The amendments to the Code will require potential bidders to clarify their position (so called “put-up-or-shut-up”) within 28 days of being publicly identified, limiting the virtual bid period to which a target company may be subject. This will avoid the growing tendency of bidders to announce a possible offer without any commitment to make an actual offer. The Code will be amended so that the potential bidder’s name is made known in the announcement commencing the offer period, regardless of which party makes the announcement, and that within 28 days of the start of the offer period the potential bidder must either: (i) announce a firm intention to make an offer; (ii) announce that it will not make an offer (in which case the Rule 2.8 restrictions apply); or (iii) make a joint application with the target company board to extend the 28 day deadline.

The requirement to name the bidder and the fixed 28 day period to put up or shut up will not extend to auction sales initiated by a target.
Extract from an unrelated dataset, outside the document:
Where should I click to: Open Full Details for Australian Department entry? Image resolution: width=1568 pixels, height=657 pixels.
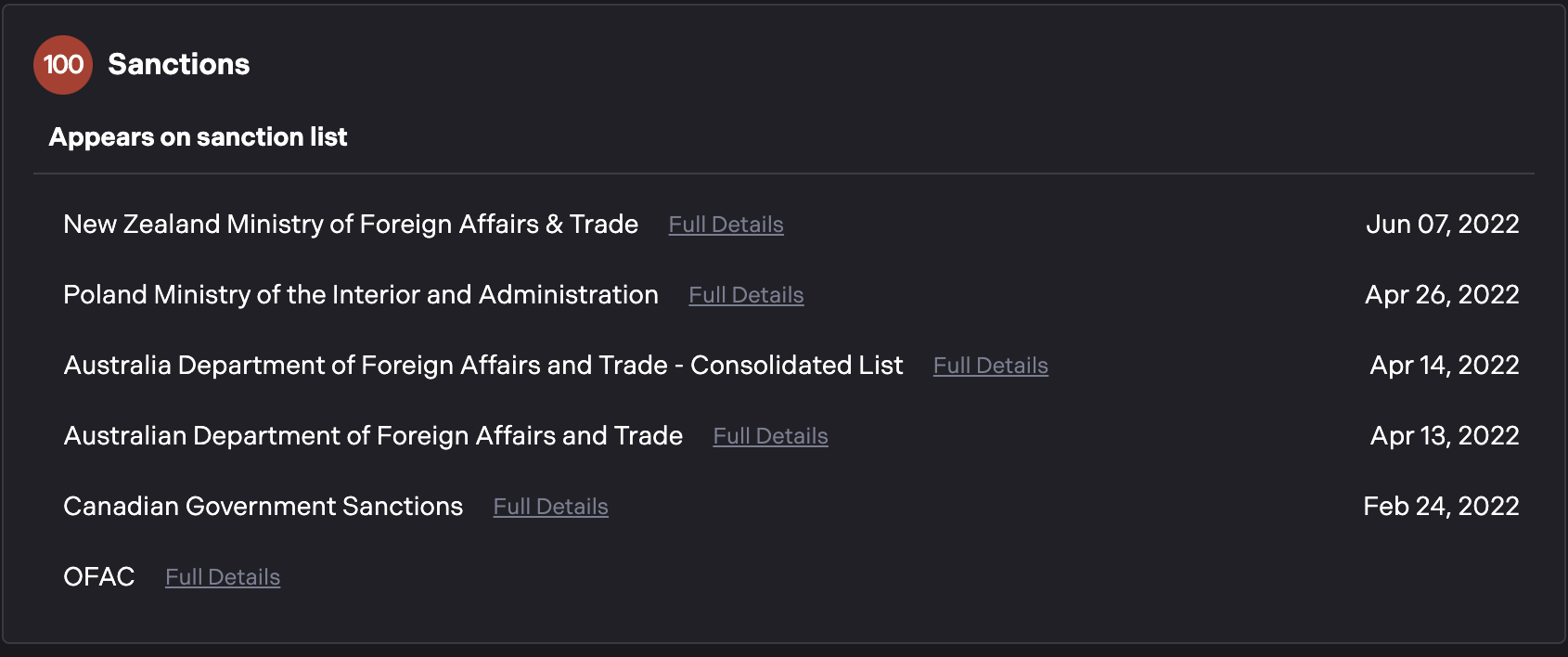[770, 436]
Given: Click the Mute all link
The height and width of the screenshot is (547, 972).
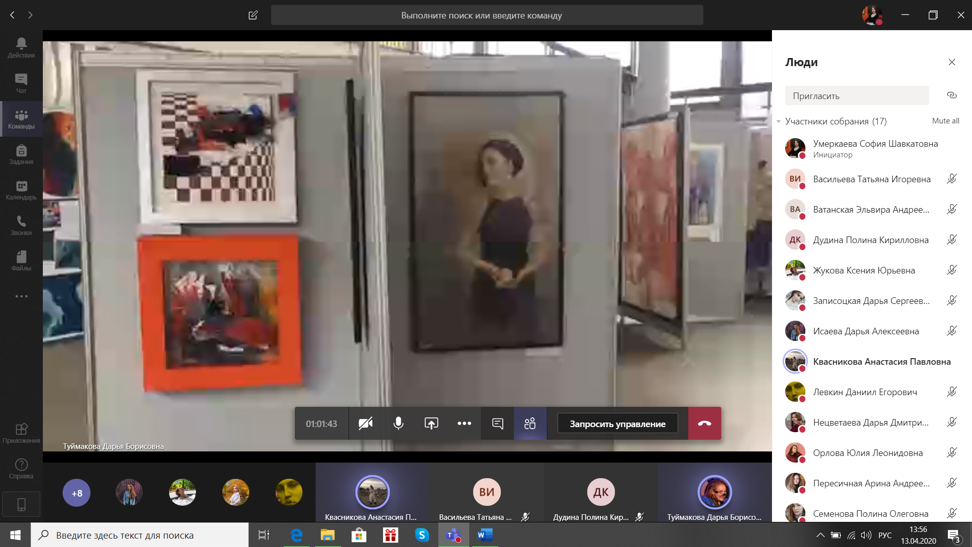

It will also not apply where a bidder announces a firm intention to make an offer for a target.  

The changes are intended to ensure that a target company cannot be put under siege for unlimited periods by a bidder that has not been identified or which is not under any obligation to make an offer. The changes will also impact the strategy of bidders’ approaches and when to make an announcement, particularly where a bidder will require third party financing to effect an acquisition.  

Strengthening the Position of the Target Company

PCP 2011/1 provides that deal protection measures, including inducement fees, are generally prohibited because of concerns that such measures deter, and reduce the competiveness of, competing offers. The Panel may consent to inducement fees in the case of auction sales initiated by a target company or in order to incentivise a white knight bidder where the target is the subject of a hostile bid.  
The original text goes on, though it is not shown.